Aber auch, wenn ich weiß, dass es eigentlich sein muss, schaffe ich es nicht alle sechs Monate zum Augenmacher. Denn das ist immer mit einer kleinen Odyssee verbunden. Ich muss zuerst zum Hausarzt. Wenn der noch genug Geld in diesem Monat für Rezepte hat, denn Ärzte haben ja nur ein gewisses Budget, aus dem sie diesbezüglich schöpfen können - was ich nie verstehen werde -, dann kann ich es mir hier schon holen. Ansonsten bekomme ich eine Überweisung zum Augenarzt. Der ist allerdings in der nächsten Stadt.

Auch hier habe ich Glück. Mein Augenarzt ist zwar weit über das Rentenalter hinaus, praktiziert aus Ärztemangel in der Stadt aber immer noch. Und er kennt mich seitdem ich als Neugeborenes aus dem Krankenhaus kam. Er nimmt mich immer sofort dran, auch wenn ich mal nur spontan vorbei komme, wenn ich eh in der Stadt bin, um mir einen Termin zu holen. Wartezeiten habe ich bei ihm auch kaum welche. Obwohl ich kein Privatpatient bin, bin ich schon als Kind zu einer Art Vorzugspatient bei ihm geworden.

Jetzt habe ich also endlich mein Rezept für ein Glasauge - und oft auch gleich noch eines für eine neue Brille, denn wann immer ich greifbar bin, tropft er auch meine Augen und misst alles, was ihm in die Finger gerät. Und fast immer ist mein 'gesundes' Auge dabei schlechter geworden. Aber so sehr mich das auch nervt, wieder einmal wegen der Tropfen kaum etwas zu sehen, ist es ein tolles Gefühl, einen Arzt zu haben, der sich wirklich für einen ins Zeug legt.

Nun muss ich mein Rezept zum Augenmacher schicken. Der wiederum schickt es zur Krankenkasse. Denn obwohl die weiß, dass kein anderer Augenmacher in der Nähe ist, und auch die, die ich anderweitig ausprobiert habe, an meiner komplizierten Augenhöhle verzweifelten, besteht sie doch darauf, sich immer erst einen Kostenvoranschlag geben zu lassen. Das soll in der Theorie nicht mehr als vier Wochen dauern. In der Praxis aber sind es dann doch gerne mal acht, weil das Rezept irgendwo zwischen den Abteilungen verloren gegangen ist, jemand im Urlaub ist, oder die Kostenübernahme zwar schon zugesichert, der Brief dafür aber noch nicht rausgegangen ist. Selbst ein Krankenkassenwechsel hat da nichts gebracht. Ich bin vor einigen Jahren zu einer Kasse gewechselt, die bis zu dem Zeitpunkt keinen Kostenvoranschlag wollte. Ich weiß nicht, ob ich der ausschlaggebende Punkt war, aber genau ein Augenrezept später wollten sie auch einen haben.

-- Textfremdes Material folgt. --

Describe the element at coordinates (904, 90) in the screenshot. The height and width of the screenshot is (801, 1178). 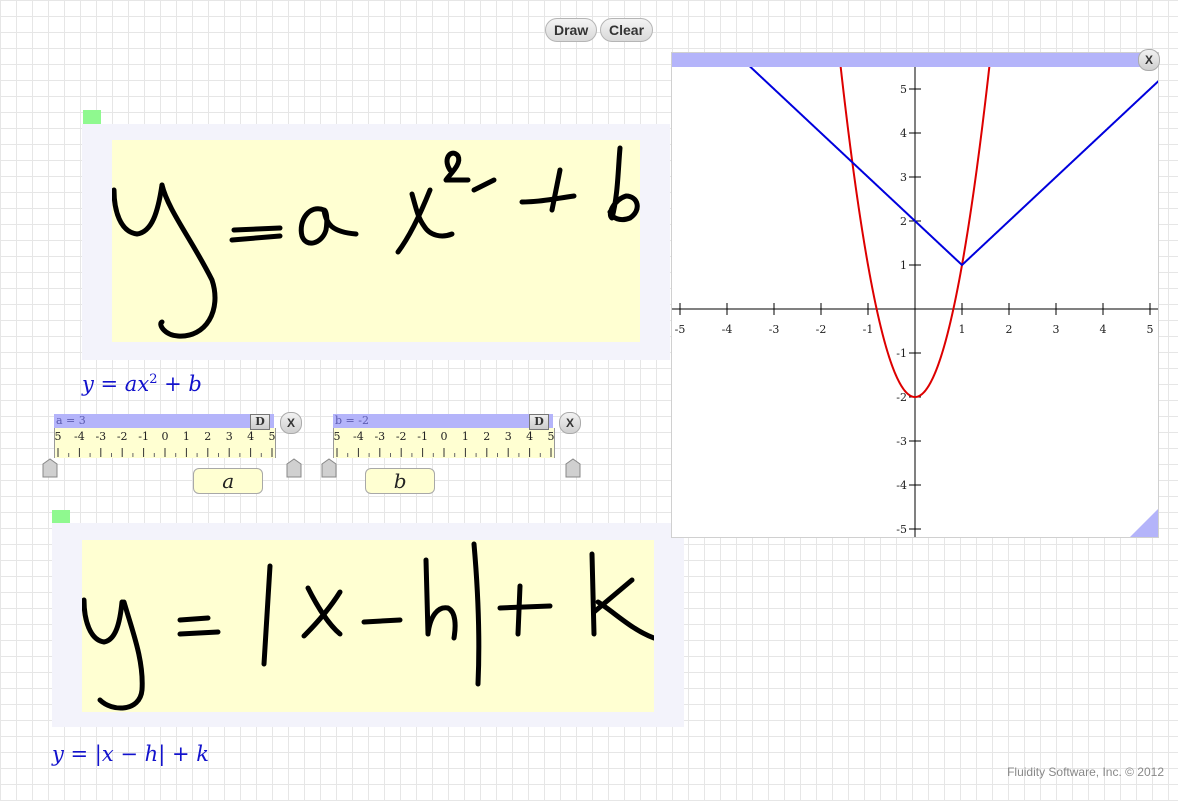
I see `y-tick-label: 5` at that location.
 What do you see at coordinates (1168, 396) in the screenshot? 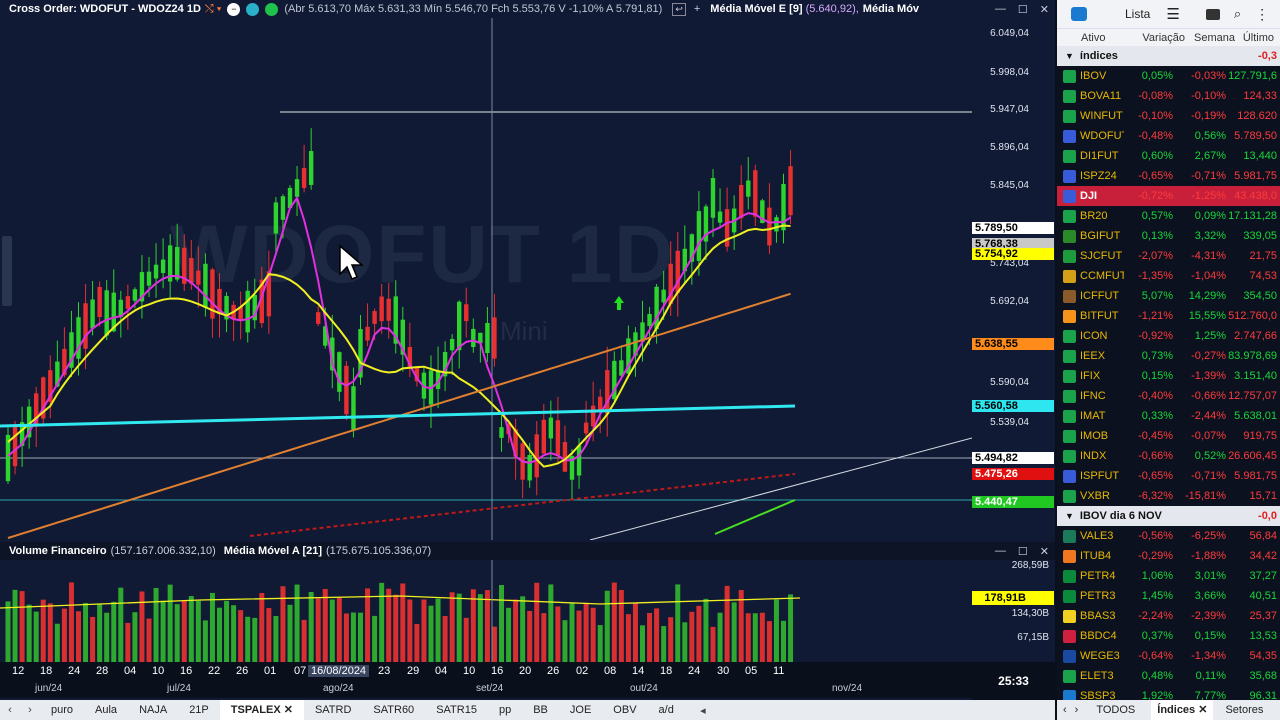
I see `watchlist-row: IFNC -0,40% -0,66% 12.757,07` at bounding box center [1168, 396].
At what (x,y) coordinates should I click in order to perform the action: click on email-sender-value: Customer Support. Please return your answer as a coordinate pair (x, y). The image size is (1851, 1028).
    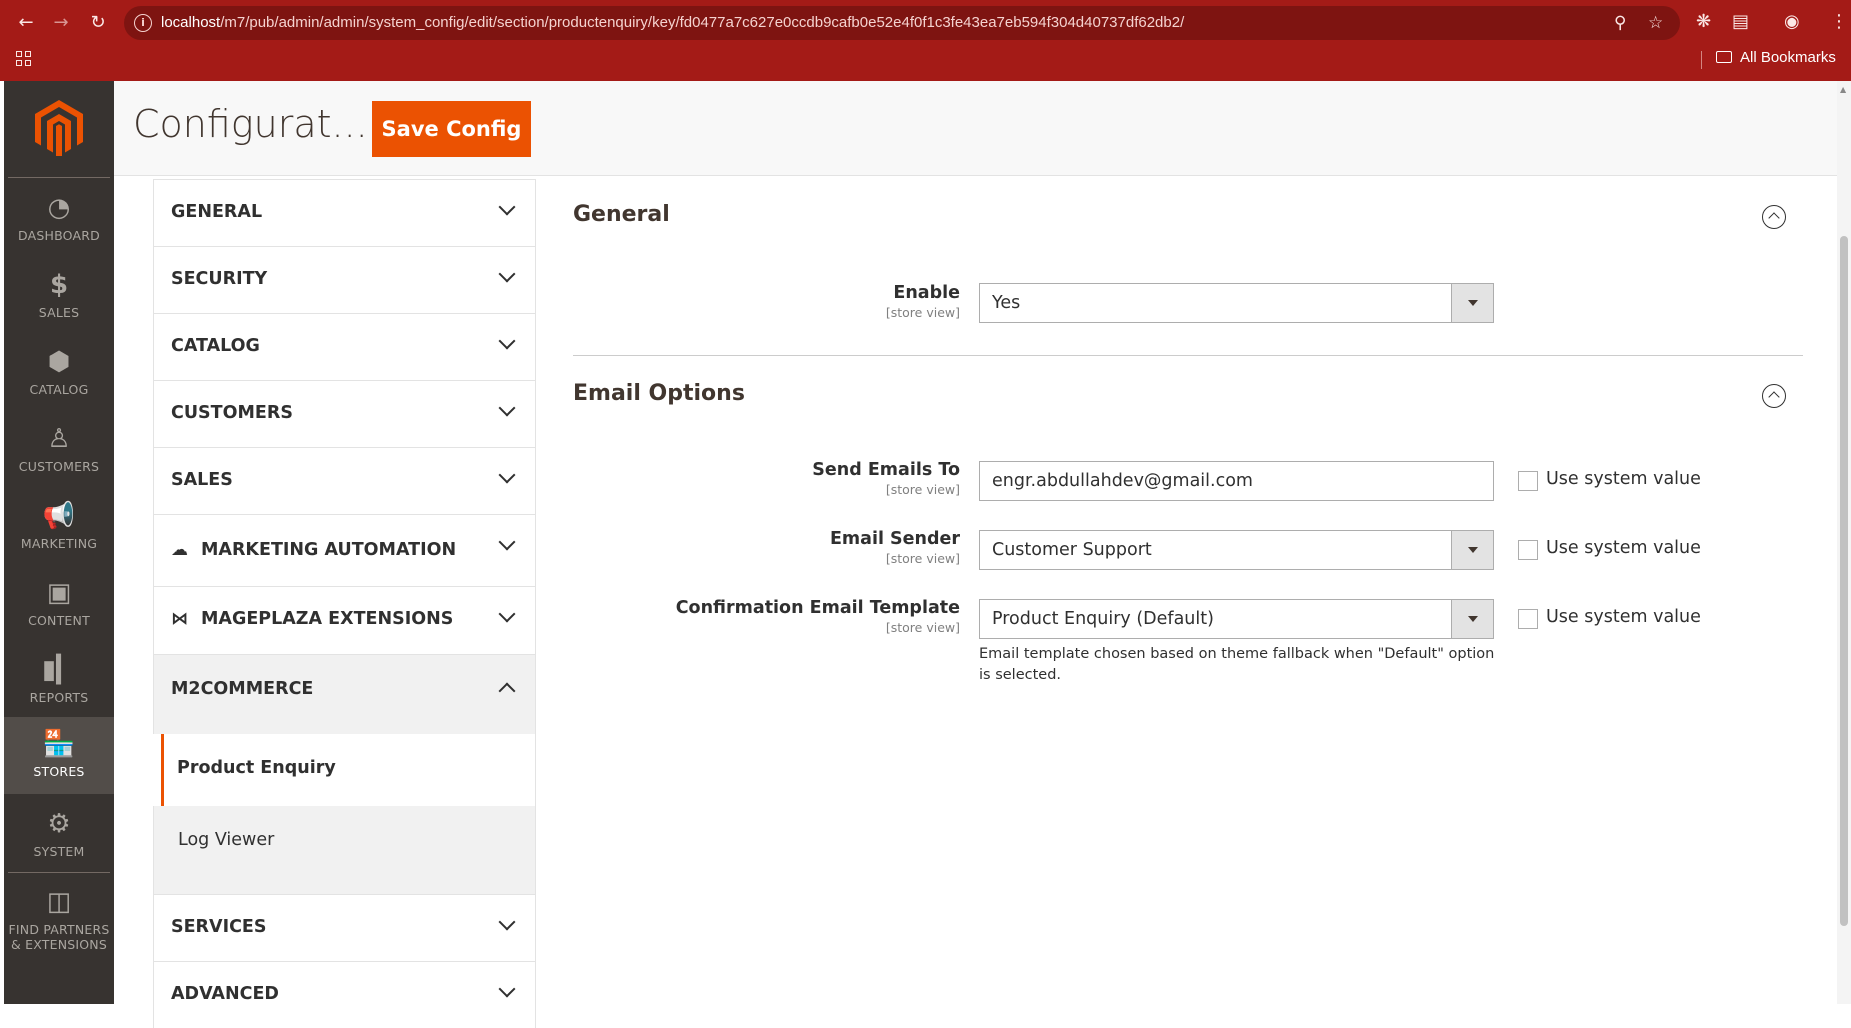
    Looking at the image, I should click on (1072, 550).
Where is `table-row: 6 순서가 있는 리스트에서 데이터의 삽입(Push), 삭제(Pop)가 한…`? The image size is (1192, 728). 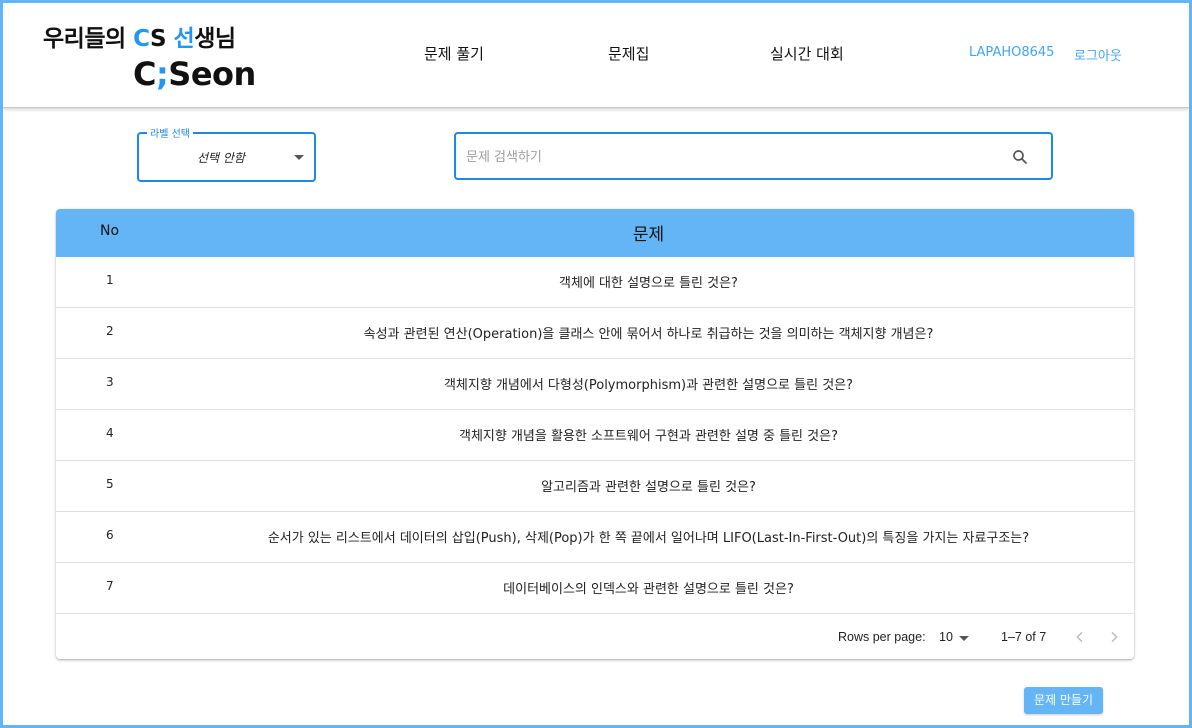
table-row: 6 순서가 있는 리스트에서 데이터의 삽입(Push), 삭제(Pop)가 한… is located at coordinates (595, 538).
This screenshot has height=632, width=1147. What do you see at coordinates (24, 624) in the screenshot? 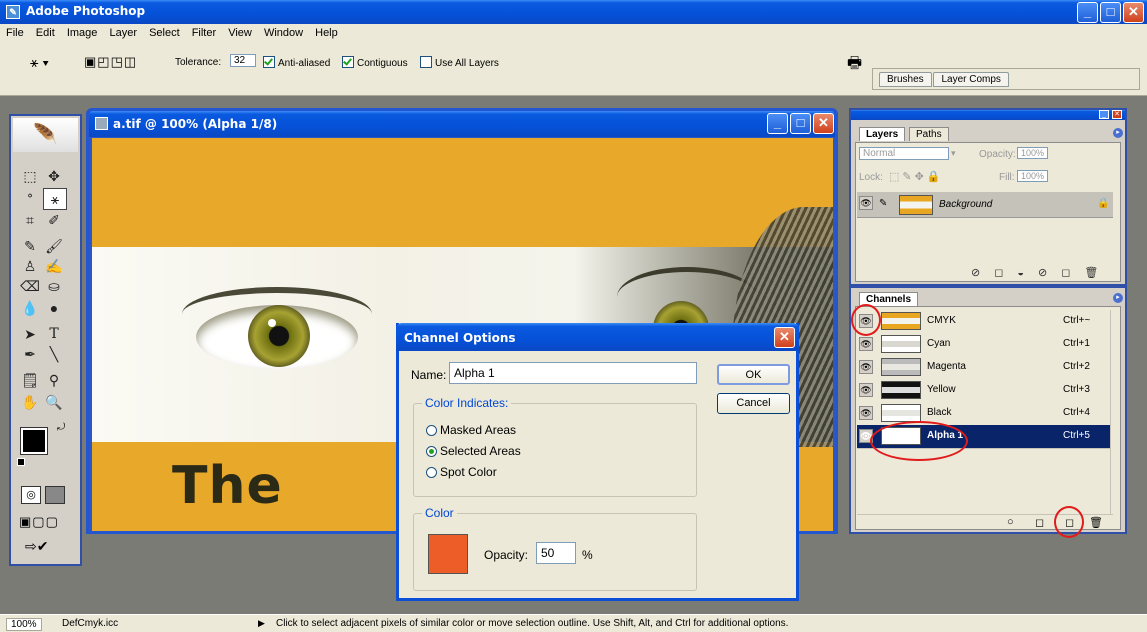
I see `zoom-level: 100%` at bounding box center [24, 624].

Nach im Schnitt etwa 6 Wochen bin ich also jetzt endlich berechtigt, mir ein Glasauge machen zu lassen. Dann geht es meist sehr schnell. Mein Augenmacher ist mindestens einmal im Monat in meiner Stadt. Denn da kaum eine Stadt einen Augenmacher ortsansässig hat, reisen viele.